Hydrogen plays an increasingly important role in German climate protection and energy policy. However, high expectations and technology optimism often fail to recognise that hydrogen is expected to be a scarce commodity in the medium term. In addition, politicians, business, civil society and researchers sometimes disagree on how 'green' it should be produced and whether certain areas of application should be prioritised in view of its scarcity. What policy framework is needed to avoid bad investments and to develop the German hydrogen economy and infrastructure in an efficient and climate-friendly way?

This study maps federal policy goals and instruments in a policy mapping and analyses to what extent they are credible and compatible with each other: Do they provide a common direction of action for a transition pathway? The policy mix affects actor strategies that influence the German market ramp-up for hydrogen. The present analysis builds on a systematic evaluation of different actor positions as well as interviews with selected stakeholders. An additional review of the origins and development of German hydrogen policy also helps to classify the status quo and to derive implications for transition pathways with and without hydrogen.

The evaluation shows that hydrogen policy has developed in a highly dynamic manner in recent years, yet still causes hesitation among key actors on some points. Policy development and implementation have long been inhibited by fundamental uncertainties. Political prioritisation of areas of application for hydrogen is often rather indirect, while immediately effective governance can generate controversial discussions, noticeably delaying and challenging policy decisions.

Overall, the hydrogen economy is developing slowly. One reason for this may be a lack of directional certainty, given various options for the design of hydrogen production, infrastructures, and forms of use.
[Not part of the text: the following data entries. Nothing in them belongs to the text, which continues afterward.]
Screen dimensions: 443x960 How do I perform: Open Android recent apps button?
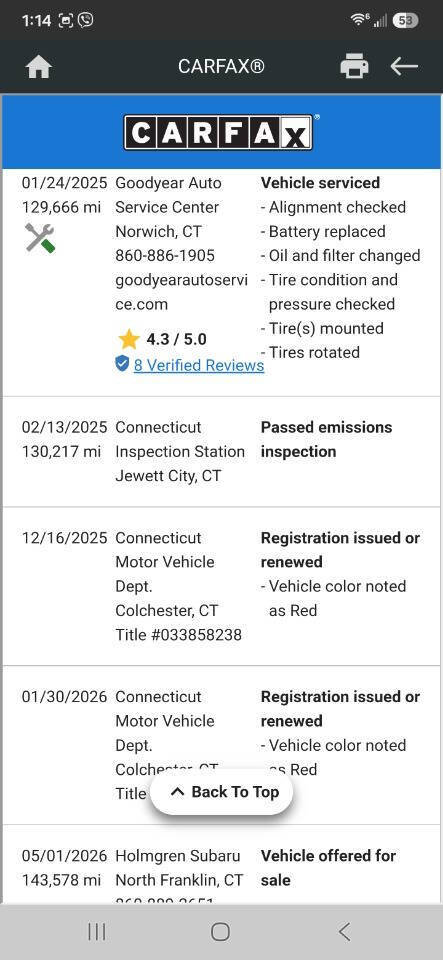(97, 932)
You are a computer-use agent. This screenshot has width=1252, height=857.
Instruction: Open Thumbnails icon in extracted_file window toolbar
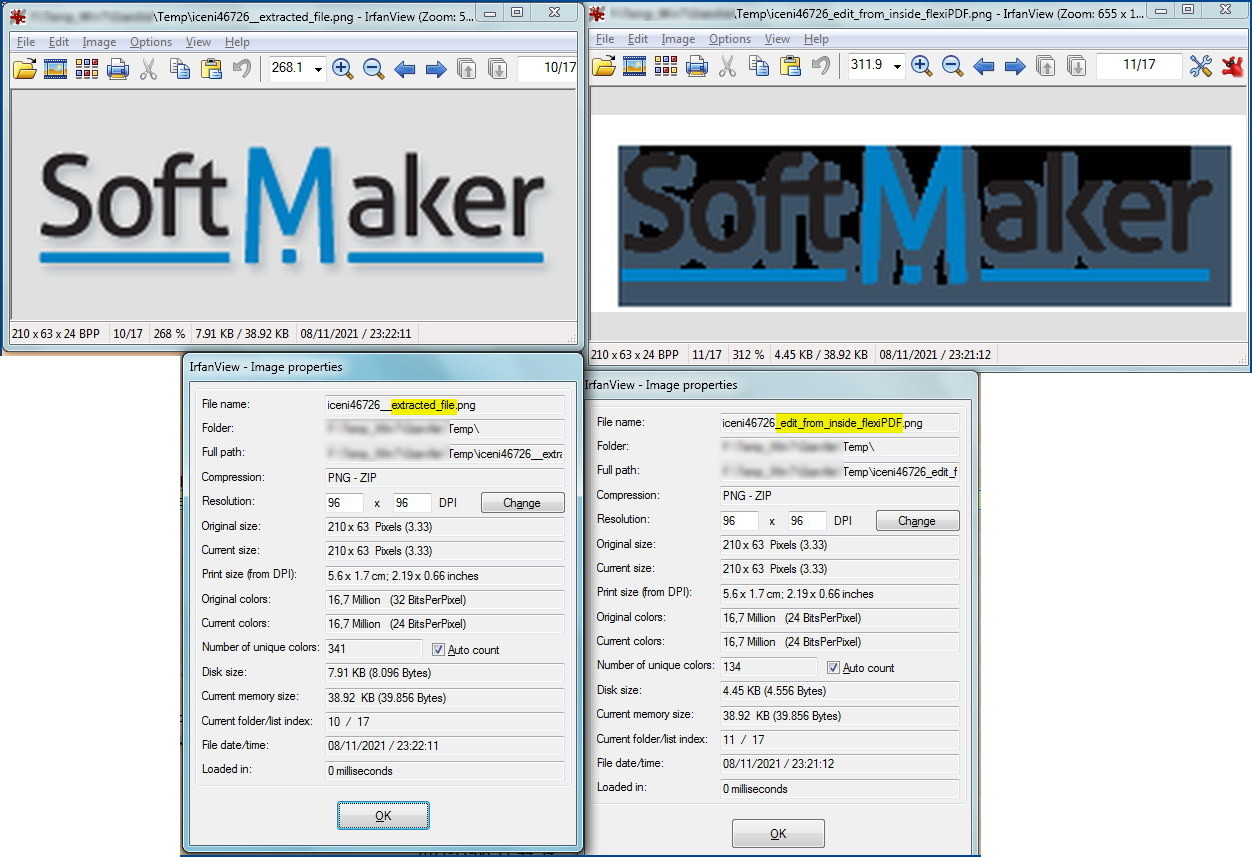(87, 69)
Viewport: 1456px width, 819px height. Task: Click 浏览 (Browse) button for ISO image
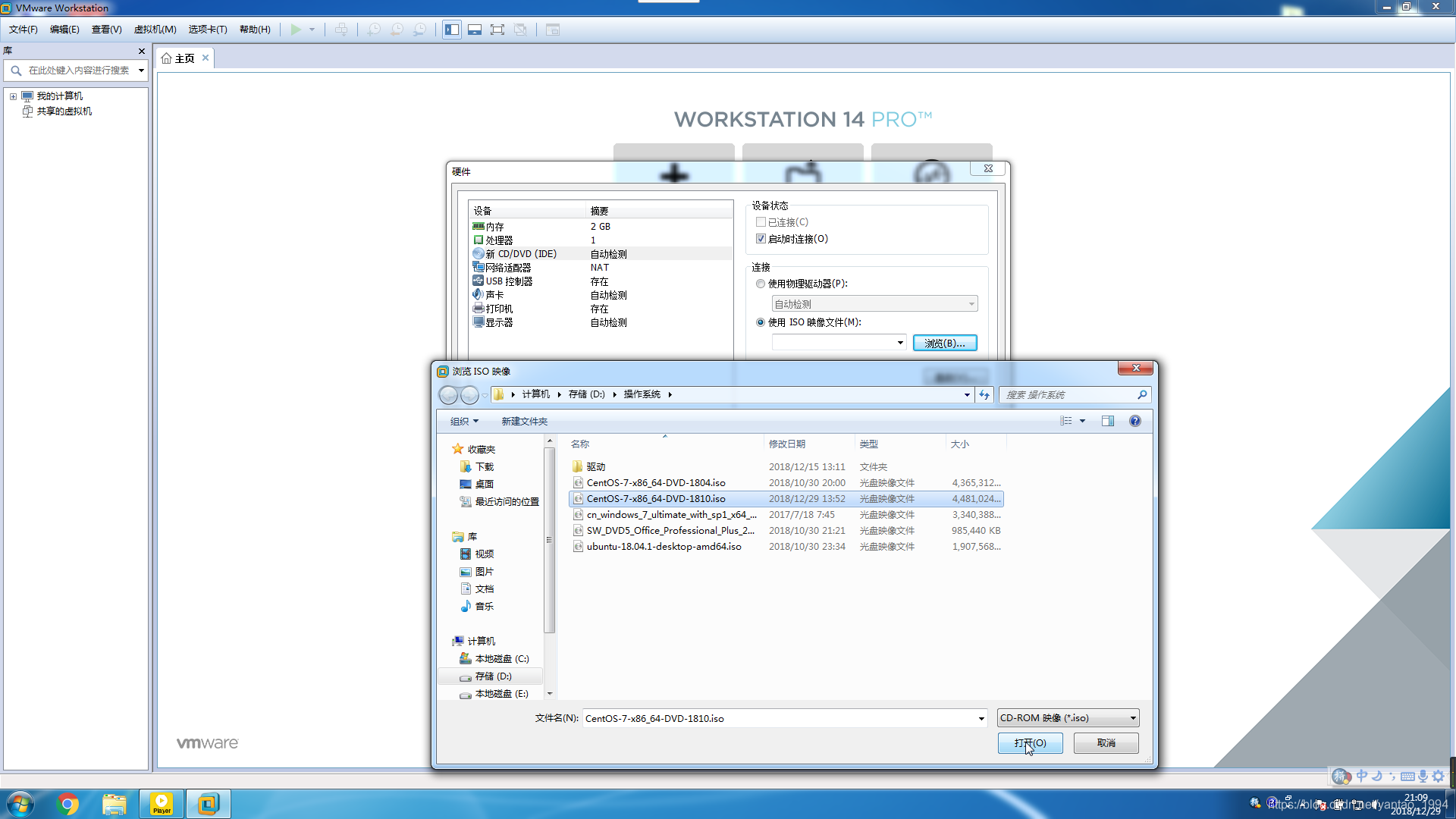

For production, for example, blue hydrogen from natural gas continues not to be ruled out, which is risky and can lead to an unnecessarily prolonged carbon lock-in.

In addition to the hydrogen policy mapping, the policy mixes for two technological alternatives in potential hydrogen application areas were delineated: for passenger vehicles and for space heating. Through present government regulation and subsidy measures, more efficient technology pathways are currently gaining acceptance here, namely e-cars and electric heat pumps.